Jedes Jahr wieder feiern Millionen Deutsche am 31. Dezember ausgelassen und ausgiebig das Silvester-Fest. Der Höhepunkt dieser besonderen Nacht ist traditionell das Silvester-Feuerwerk. Doch was so schön aussieht, ist auch häufig mit großen Schäden verbunden. Nicht selten beschädigen fehlgeleitete Raketen parkende Autos, stecken Häuser in Brand oder verletzen im schlimmsten Fall sogar Menschen. Für die Geschädigten steht dann erst einmal die Frage im Vordergrund, wer denn nun haftet.
Nicht immer steckt hinter den Schäden Fahrlässigkeit, oft passieren auch bei vorschriftsmäßigem Gebrauch Unglücke. Beispielsweise fallen in die Luft geschossenen Raketen nicht selten mit hoher Geschwindigkeit wieder zurück und hinterlassen dann Flecken oder gar Beulen auf Fahrzeugen. Schäden wie diese fallen in den Bereich der Vollkaskoversicherung. Wir das eigene Auto hingegen durch eine Feuer oder durch eine Explosion in Mitleidenschaft gezogen, ist das ein Fall für die Teilkaskoversicherung. Wer also mit einer Teil- bzw. Vollkaskoversicherung vorgesorgt hat, kann sich in dieser Hinsicht recht unbeschwert auf das Silvesterfeuerwerk freuen.
Teurer als die Autoschäden kann es aber dann werden, wenn Raketen in Gebäude einschlagen. So können schnell Scheiben zu Bruch gehen, Fassaden bzw. Dächer beschädigt werden und im schlimmsten Fall sogar Feuer ausbrechen. Reparaturen an Häusern werden von der Wohngebäudeversicherung bezahlt. Anders sieht es hingegen aus, wenn auch Möbel oder anderer Hausrat betroffen sind. Hier springt im Normalfall die Hausratversicherung ein. Es ist darum durchaus ratsam, sich mit Hilfe einer solchen Versicherung zu schützen.

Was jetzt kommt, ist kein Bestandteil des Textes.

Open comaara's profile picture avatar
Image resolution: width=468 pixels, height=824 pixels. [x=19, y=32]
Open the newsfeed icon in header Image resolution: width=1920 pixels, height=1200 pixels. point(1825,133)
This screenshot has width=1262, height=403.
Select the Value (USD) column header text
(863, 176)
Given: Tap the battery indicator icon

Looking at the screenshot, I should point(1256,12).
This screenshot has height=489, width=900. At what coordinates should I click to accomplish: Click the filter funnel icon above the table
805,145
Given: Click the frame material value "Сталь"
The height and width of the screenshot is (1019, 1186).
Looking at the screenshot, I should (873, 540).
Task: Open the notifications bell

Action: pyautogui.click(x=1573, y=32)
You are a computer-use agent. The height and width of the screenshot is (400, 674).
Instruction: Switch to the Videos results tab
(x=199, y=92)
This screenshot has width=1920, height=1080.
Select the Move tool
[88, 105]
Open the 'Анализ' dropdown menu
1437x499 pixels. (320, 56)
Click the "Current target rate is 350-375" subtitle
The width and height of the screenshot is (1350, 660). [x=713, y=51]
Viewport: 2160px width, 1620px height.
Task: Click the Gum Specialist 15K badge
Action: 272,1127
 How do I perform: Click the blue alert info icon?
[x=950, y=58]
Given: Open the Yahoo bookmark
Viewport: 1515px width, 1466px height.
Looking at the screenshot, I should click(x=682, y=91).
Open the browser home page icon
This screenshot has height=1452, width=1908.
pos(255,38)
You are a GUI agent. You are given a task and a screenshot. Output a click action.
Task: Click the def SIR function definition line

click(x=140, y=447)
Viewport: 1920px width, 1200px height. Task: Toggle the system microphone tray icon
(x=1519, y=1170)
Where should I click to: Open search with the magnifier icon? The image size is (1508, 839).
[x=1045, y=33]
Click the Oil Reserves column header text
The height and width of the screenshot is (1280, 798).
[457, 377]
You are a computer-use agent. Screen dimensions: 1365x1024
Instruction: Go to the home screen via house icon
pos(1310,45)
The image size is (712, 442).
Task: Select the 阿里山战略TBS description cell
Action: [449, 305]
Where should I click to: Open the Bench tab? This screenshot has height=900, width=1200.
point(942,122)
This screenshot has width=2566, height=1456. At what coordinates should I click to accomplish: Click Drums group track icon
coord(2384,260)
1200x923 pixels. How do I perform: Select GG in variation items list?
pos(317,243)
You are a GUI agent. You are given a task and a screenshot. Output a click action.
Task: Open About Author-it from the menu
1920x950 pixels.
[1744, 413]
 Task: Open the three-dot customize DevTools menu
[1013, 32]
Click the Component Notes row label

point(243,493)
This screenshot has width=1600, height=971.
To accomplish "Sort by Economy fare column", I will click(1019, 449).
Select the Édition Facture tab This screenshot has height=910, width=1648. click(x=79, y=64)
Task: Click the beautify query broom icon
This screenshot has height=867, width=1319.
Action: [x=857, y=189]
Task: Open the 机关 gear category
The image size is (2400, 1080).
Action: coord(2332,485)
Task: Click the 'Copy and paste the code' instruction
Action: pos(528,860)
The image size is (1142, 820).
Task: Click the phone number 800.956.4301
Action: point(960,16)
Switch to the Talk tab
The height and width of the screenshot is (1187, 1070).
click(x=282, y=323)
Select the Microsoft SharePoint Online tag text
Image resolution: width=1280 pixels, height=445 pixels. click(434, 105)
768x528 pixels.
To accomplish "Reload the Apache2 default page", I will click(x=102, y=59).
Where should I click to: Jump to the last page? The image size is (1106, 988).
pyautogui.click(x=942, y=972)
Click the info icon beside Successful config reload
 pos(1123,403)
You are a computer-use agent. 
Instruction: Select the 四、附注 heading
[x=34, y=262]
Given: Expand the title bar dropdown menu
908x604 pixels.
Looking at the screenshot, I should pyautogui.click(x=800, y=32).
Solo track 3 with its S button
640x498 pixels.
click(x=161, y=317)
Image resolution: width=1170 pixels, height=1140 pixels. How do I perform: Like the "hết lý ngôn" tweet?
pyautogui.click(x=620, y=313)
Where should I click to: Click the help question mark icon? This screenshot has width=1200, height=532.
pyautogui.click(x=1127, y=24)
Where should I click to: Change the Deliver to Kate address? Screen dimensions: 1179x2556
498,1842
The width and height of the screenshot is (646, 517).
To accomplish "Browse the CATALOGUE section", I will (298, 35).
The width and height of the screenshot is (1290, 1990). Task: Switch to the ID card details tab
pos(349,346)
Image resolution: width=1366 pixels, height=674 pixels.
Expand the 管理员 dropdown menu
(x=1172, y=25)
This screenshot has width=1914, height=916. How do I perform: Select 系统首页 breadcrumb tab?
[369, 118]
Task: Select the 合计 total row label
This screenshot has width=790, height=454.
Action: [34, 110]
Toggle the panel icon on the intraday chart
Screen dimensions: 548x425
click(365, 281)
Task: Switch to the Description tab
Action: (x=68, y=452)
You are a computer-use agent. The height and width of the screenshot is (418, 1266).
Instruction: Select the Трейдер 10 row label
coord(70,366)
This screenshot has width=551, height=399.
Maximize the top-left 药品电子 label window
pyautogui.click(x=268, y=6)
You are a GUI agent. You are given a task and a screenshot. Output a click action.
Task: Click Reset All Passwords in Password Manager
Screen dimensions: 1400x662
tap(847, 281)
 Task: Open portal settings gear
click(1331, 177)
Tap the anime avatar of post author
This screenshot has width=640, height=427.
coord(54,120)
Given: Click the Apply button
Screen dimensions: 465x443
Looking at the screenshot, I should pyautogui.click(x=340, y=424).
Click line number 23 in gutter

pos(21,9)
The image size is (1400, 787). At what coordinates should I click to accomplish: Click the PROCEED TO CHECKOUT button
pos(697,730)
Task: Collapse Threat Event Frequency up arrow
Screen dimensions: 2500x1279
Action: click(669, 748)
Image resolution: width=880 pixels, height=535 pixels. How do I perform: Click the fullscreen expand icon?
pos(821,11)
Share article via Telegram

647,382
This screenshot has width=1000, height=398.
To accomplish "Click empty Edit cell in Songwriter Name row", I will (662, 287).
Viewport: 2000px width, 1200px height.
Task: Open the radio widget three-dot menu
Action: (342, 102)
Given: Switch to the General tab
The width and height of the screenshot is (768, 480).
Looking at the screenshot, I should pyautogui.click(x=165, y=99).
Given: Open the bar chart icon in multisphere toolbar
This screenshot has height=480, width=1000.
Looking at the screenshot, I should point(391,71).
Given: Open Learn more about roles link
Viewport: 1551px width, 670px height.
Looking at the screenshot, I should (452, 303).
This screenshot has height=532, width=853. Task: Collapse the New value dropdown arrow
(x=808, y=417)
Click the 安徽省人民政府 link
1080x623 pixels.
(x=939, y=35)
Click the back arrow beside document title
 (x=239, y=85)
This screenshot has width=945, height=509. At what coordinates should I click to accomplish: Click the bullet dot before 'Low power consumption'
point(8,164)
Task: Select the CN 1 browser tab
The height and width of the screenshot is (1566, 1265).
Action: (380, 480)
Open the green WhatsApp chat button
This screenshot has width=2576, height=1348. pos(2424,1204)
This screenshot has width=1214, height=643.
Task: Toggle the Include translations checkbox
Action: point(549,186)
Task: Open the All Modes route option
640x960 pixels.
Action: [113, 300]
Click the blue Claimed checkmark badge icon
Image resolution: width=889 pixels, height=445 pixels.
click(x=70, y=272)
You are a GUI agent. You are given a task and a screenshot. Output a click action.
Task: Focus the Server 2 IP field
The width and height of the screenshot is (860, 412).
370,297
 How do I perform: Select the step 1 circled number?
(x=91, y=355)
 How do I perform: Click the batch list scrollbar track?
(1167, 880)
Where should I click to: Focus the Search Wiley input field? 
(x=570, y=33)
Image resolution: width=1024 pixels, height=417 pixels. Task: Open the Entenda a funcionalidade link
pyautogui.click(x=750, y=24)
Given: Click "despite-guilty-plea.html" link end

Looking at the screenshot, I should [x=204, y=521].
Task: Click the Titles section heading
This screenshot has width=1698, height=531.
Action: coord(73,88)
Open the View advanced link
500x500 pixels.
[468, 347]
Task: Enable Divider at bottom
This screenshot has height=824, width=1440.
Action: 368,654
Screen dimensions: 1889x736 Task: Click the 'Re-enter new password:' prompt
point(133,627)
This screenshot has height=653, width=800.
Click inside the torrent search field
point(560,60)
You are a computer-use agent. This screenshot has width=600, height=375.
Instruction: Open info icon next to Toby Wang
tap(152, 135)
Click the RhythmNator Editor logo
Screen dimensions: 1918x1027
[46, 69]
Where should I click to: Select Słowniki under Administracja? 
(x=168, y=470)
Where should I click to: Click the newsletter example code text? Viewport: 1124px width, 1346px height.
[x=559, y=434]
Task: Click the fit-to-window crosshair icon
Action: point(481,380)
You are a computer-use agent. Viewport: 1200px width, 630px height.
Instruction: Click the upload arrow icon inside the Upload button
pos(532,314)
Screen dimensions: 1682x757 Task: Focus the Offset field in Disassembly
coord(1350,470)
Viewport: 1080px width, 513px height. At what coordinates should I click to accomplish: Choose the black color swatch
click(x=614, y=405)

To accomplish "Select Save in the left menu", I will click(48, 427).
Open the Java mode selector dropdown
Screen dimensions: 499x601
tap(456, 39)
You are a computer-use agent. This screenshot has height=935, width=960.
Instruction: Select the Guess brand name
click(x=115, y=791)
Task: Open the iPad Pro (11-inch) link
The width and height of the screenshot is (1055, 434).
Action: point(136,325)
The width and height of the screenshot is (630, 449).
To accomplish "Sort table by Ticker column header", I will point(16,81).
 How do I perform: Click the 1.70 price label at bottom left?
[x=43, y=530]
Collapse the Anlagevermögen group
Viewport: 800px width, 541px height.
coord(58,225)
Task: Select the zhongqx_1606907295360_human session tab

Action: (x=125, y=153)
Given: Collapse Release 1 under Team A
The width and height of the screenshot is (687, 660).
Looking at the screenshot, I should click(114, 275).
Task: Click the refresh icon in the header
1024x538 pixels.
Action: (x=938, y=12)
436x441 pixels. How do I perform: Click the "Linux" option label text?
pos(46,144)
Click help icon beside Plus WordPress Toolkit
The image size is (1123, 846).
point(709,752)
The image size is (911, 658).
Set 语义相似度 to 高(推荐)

Die schlimmsten Schäden aber, die durch Silvesterkracher ausgelöst werden können, sind sicherlich Verletzung und gesundheitliche Beeinträchtigungen. Hier übernimmt in jedem Fall die Krankenversicherung die Bezahlung der medizinischen Behandlung. Wurden die Verletzungen hervorgerufen weil jemand anderes nicht die notwendigen Sicherheitsvorschriften eingehalten hat und leichtsinnig war, dann kann sogar Schadenersatz oder Schmerzensgeld geltend gemacht werden. Hat der Verursacher eine Privathaftpflichtversicherung, übernimmt diese die notwendigen Auslagen. Wenn die Gesundheit eines Geschädigten im schlimmsten Fall auf Dauer beeinträchtigt ist, dann springt hier die private Unfallversicherung ein. Voraussetzung dafür ist allerdings, dass zuvor in dieser Richtung privat vorgesorgt wurde und die Verletzungen auf einen Unfall zurückgehen.
Das Team von 321versicherung.de hofft, dass alle Leser unbeschadet durch die Silvesternacht gekommen sind und wünscht ein erfolgreiches und gesundes Jahr 2012!